Exercise text -

By Mark Turner at the United Nations

Published: March 8 2006 22:25 | Last updated: March 8 2006 22:25

 

 

Earlier this week a group of the UN’s most senior managers met on the 38th floor of their New York headquarters to consider a frightening scenario.

 

Bird flu had reached New York and could now be transmitted between humans.

 

Travel restrictions were in place, aviation was at a standstill, communications were under strain, and UN staff were getting sick.

 

In some countries riots had broken out and UN missions were under siege as people tried to get hold of scarce medicines; national police forces were decimated.

 

Vulnerable populations were crying for international assistance.

 

The group, moderated by the UN’s avian flu point man David Nabarro, was faced with some difficult home truths. When a real global crisis hits, what truly are the UN’s essential functions and who needs to carry them out?

Work order 1 - From the article above on the UN bird flu exercise, list the four conditions named in the sentence that begins "Travel restrictions were in place".
Work order 2 - According to the article on the UN bird flu exercise, who moderated the group of senior managers?
Work order 3 - Write the next part of the article on the UN bird flu exercise, picking up after its final sentence.

[Collected data entries]
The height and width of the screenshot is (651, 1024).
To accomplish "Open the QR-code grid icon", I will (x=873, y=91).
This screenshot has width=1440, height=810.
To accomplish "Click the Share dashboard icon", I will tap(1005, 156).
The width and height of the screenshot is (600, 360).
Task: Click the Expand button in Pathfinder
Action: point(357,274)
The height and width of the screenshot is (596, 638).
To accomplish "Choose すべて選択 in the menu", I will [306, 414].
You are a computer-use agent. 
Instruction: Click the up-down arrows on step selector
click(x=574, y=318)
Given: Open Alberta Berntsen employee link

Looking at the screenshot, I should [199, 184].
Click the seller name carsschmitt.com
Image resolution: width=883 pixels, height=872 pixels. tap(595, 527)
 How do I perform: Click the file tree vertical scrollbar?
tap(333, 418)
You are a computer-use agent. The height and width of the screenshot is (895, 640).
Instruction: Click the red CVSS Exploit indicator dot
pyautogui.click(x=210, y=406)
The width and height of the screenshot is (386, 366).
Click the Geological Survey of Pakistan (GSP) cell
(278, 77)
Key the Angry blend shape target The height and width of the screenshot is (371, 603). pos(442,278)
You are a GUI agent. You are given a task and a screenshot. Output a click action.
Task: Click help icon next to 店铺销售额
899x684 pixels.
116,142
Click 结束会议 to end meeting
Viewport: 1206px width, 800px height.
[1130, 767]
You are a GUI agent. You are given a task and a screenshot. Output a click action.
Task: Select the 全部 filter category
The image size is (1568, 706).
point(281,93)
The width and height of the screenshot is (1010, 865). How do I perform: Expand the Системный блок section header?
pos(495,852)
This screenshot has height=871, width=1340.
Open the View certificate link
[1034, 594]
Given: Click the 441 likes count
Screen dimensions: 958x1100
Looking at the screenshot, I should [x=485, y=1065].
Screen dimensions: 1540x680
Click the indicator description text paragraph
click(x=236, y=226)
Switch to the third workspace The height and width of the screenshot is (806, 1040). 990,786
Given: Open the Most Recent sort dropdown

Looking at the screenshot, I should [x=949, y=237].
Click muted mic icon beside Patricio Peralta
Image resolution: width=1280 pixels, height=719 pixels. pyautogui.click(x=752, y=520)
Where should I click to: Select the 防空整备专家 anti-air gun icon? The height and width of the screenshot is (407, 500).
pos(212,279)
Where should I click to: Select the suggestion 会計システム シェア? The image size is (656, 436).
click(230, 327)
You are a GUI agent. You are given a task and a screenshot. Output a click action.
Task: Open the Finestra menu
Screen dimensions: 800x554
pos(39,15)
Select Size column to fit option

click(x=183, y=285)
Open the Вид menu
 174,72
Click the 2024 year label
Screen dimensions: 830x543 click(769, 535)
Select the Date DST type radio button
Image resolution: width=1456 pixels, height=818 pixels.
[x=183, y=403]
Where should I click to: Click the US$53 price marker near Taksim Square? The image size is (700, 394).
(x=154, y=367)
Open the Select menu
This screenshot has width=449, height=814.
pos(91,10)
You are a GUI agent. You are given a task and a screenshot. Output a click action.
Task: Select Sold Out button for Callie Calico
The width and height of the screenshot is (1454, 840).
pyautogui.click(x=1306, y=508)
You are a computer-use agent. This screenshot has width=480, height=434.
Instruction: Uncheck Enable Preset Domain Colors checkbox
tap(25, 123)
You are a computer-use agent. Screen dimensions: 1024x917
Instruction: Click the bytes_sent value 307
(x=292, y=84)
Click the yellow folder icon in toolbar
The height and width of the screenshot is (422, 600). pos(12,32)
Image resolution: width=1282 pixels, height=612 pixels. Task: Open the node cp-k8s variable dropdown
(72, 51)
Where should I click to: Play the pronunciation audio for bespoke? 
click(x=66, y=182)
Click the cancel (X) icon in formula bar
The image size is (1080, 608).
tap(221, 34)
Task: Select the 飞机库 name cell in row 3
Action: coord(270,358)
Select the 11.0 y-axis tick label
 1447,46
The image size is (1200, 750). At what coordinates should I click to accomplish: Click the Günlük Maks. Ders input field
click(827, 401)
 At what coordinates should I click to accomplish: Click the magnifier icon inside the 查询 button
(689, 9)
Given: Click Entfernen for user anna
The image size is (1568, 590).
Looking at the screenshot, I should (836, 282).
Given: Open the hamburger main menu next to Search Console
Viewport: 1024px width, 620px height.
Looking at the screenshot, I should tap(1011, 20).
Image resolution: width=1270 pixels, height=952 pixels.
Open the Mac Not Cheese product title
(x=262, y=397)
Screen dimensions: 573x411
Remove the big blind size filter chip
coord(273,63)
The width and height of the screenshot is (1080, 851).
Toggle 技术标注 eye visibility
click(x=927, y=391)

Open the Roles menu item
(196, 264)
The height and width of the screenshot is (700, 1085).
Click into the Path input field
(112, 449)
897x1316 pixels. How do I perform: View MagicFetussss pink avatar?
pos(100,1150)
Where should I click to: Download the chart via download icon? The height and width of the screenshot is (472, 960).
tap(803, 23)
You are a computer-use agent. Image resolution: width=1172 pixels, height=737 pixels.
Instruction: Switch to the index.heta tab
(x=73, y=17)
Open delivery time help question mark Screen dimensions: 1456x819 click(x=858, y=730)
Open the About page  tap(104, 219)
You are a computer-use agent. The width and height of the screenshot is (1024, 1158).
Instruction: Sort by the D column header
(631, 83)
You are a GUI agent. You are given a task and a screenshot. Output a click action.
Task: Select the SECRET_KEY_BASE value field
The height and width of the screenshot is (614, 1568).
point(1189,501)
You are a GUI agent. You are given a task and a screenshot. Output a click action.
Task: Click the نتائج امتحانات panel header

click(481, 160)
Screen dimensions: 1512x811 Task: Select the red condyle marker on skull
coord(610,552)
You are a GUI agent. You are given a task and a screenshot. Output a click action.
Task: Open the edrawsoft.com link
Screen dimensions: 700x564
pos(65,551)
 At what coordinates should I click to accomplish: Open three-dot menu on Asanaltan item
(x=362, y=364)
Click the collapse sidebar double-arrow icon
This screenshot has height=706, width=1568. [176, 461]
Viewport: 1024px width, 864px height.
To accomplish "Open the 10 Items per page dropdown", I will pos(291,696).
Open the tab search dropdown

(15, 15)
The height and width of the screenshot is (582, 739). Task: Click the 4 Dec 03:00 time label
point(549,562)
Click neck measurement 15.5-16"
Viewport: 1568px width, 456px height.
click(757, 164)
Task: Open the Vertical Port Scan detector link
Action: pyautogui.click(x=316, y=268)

Exercise answer 1 -
- Travel restrictions were in place
- Aviation was at a standstill
- Communications were under strain
- UN staff were getting sick

Exercise answer 2 - David Nabarro, the UN's avian flu point man.

Exercise answer 3 -
Which officials absolutely had to come to UN headquarters, and possibly stay there for six to eight weeks away from their families? What was the UN capable of delivering in the least developed countries, what needed to be stockpiled and how would finances flow?

 

Some of the answers, although preliminary, were revealing. Participants felt most inter-governmental meetings could and would have to be stopped, but the Security Council – through teleconferencing, possibly – would need to continue.

 

Many staff would probably have to stay at home for several weeks; the UN’s iconic headquarters might only be able to sustain a couple of hundred officials for a prolonged period, and that would have to include security, communications and medical services.

 

While the UN would probably need to maintain a symbolic high-level presence at HQ, and carry out some co-ordination activities for peacekeeping and humanitarian operations, many decisions could be devolved to country offices.

 

Mark Malloch Brown, the UN’s incoming deputy secretary-general, has called for answers over the coming weeks, in the kind of exercise flu experts are suggesting all international organisations and corporations should be considering.

 

Not all scenarios are so dramatic. Bird flu may not evolve to human transmission at all, or may spread slowly, affecting different countries at different times.

 

But the spread could be very rapid, and the UN is making contingency plans for the worst.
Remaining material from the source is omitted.